Foul rate is an unappreciated stat in this format. In a traditional meet, a foul means that the throw doesn’t count – in a summed format, that is a direct zero added to your team’s total. Athletes who habitually are a liability regardless of how far their best throw goes.
I conducted a conservative vs. aggressive simulation, which revealed something important about this specific athlete pool: distances vary enough between athletes that raw throwing ability dominates reliability as a selection criterion. A team of perfect, but modest, throwers loses badly to a team of big throwers who occasionally foul. This, however, does not invalidate the reliability framework– it tells us the weights need to be calibrated to the competitive context.
Finally, here is what I would do if I was given more data:
– Opponent Scouting: Right now the simulation draws random opponent lineups. In a real league, you’d know your opponents in advance and could optimize your lineup against theirs specifically.

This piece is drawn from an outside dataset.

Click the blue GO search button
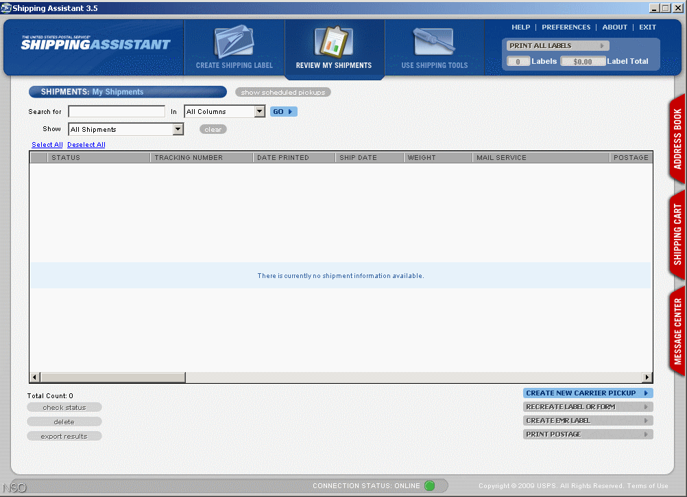The width and height of the screenshot is (687, 497). pos(283,112)
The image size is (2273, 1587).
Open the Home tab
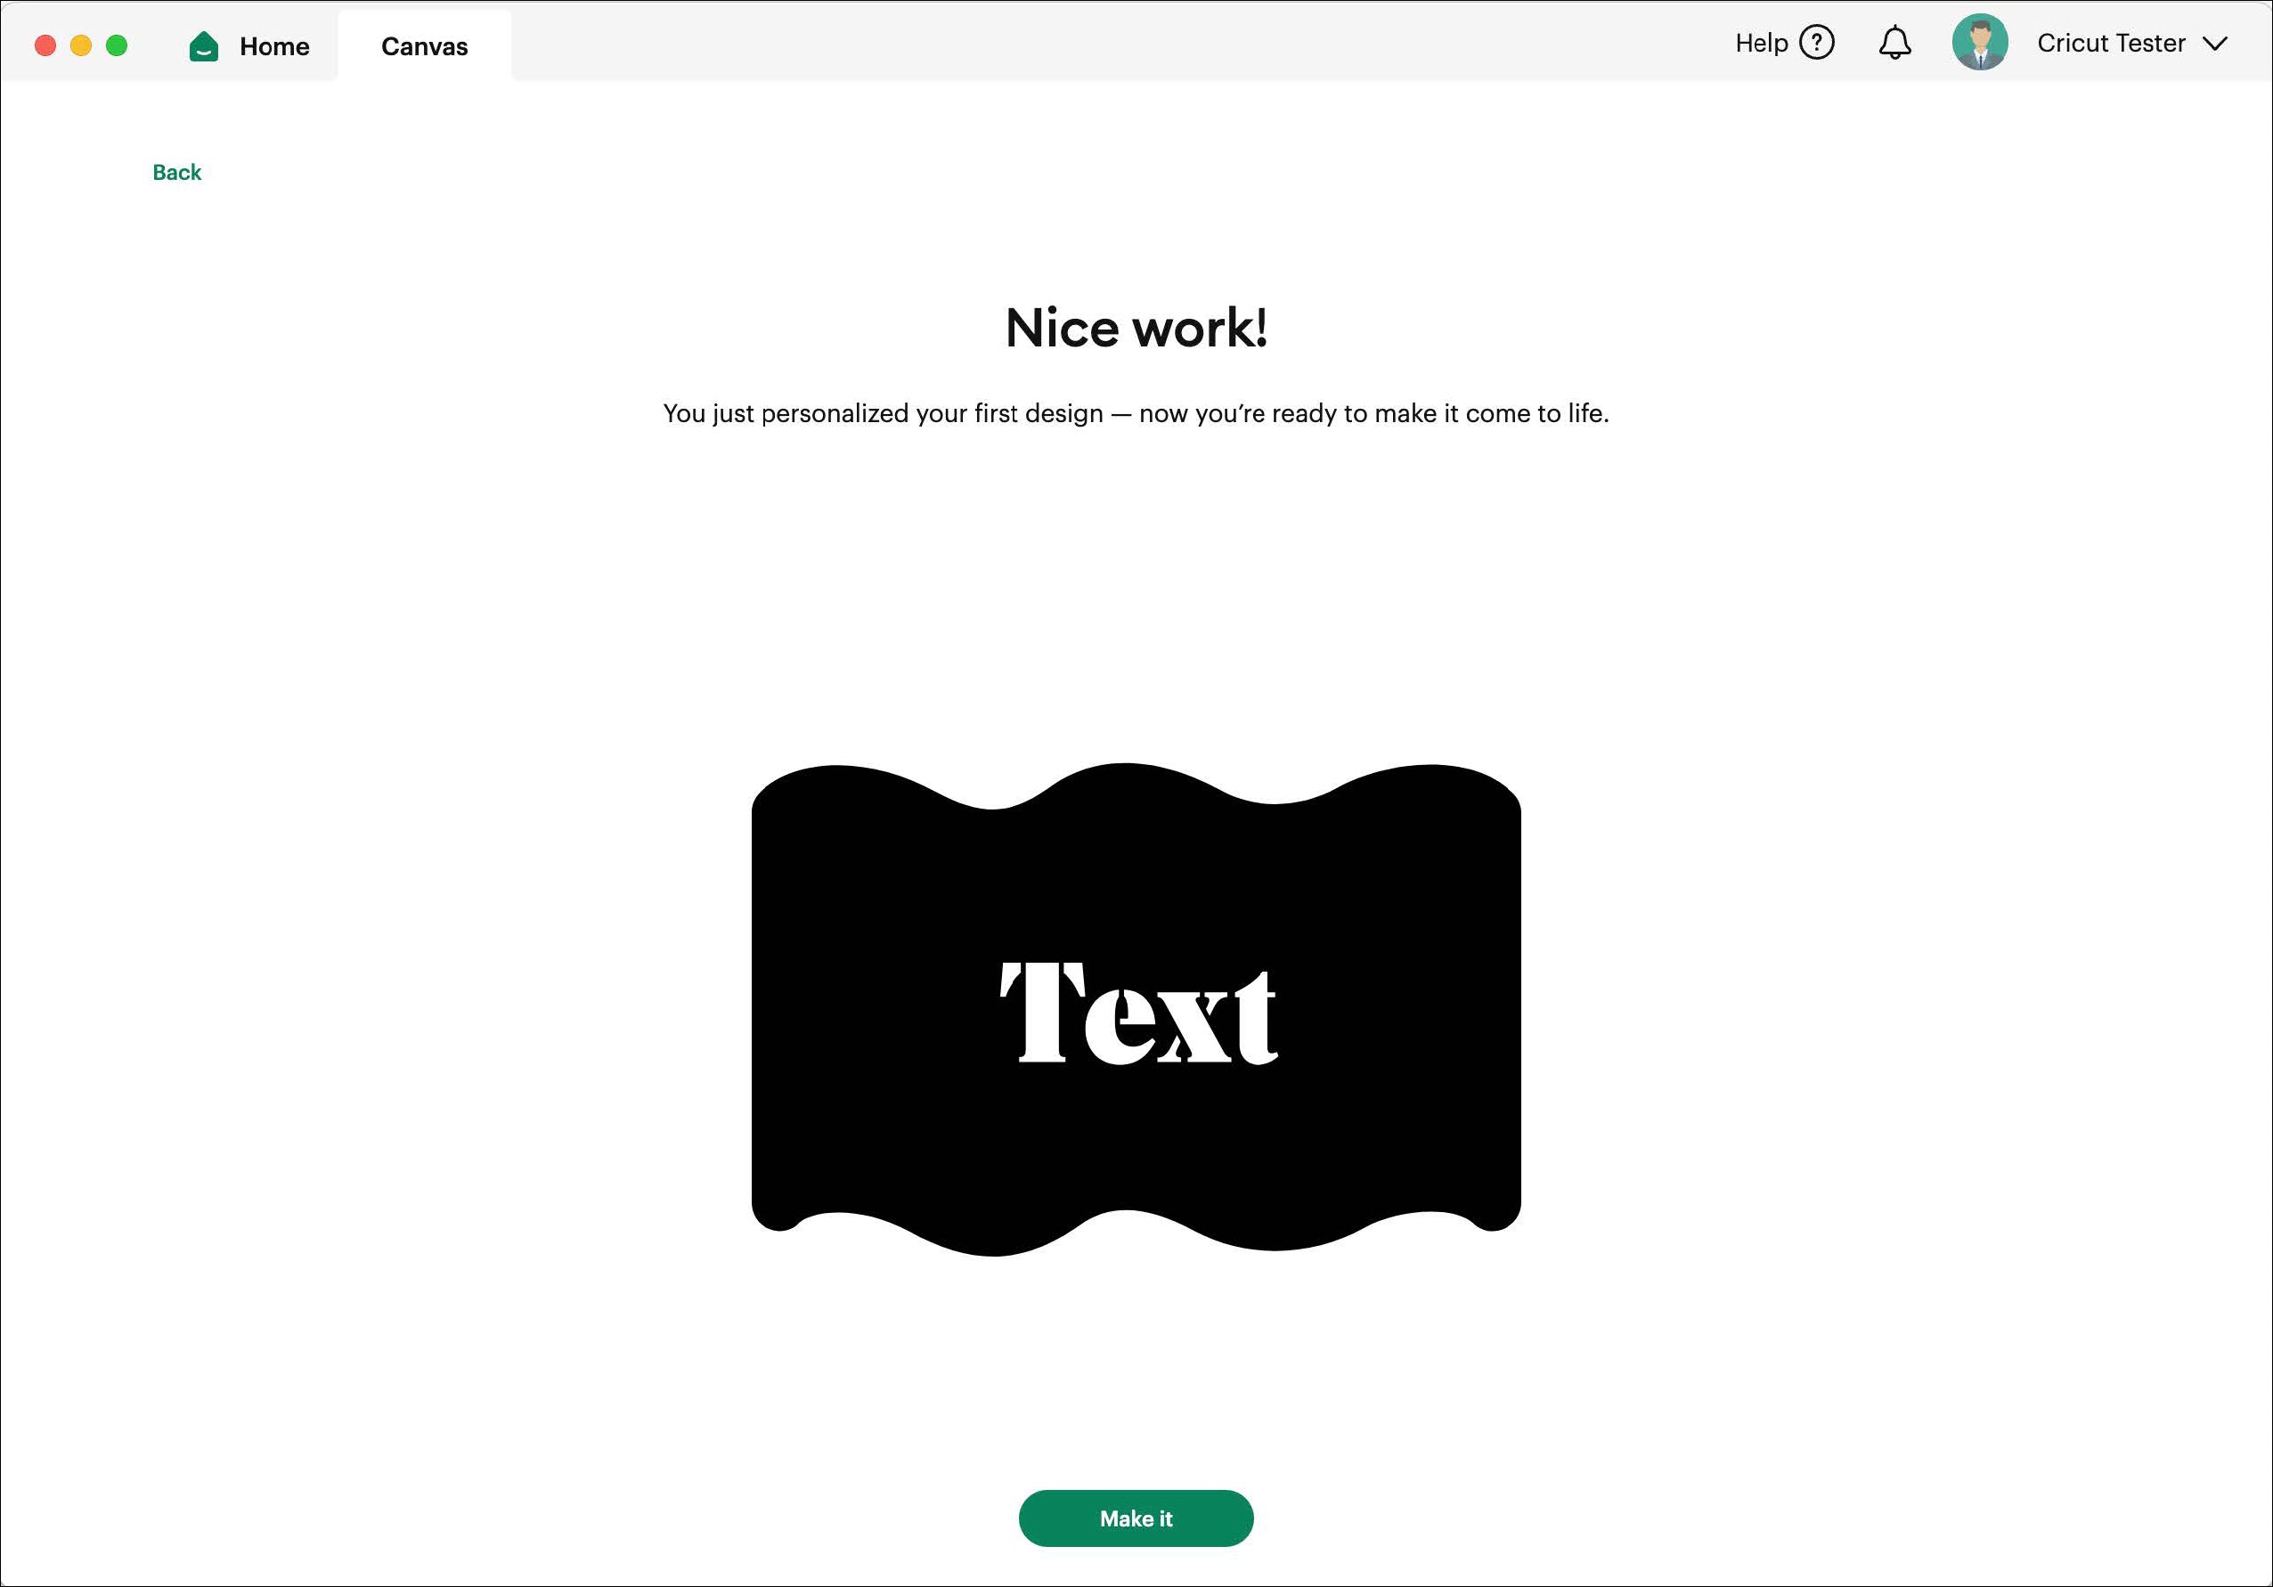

– Event-Level Fatigue: Do athletes throw shorter in later meets of a season? The data has EventIDs, but no dates, so this couldn’t be explored here.
– Cross-Event Roster Building: This analysis covers women’s javelin only. A full team needs athletes across throws and jumps, and the budget constraints of signing athletes would force real tradeoffs across events.
– Better Foul Modeling: Here, I treated all zeros as equivalent, but a fould on throw 1 is very different strategically from a foul on throw 6. A more granular model would weight foul position as well as foul frequency.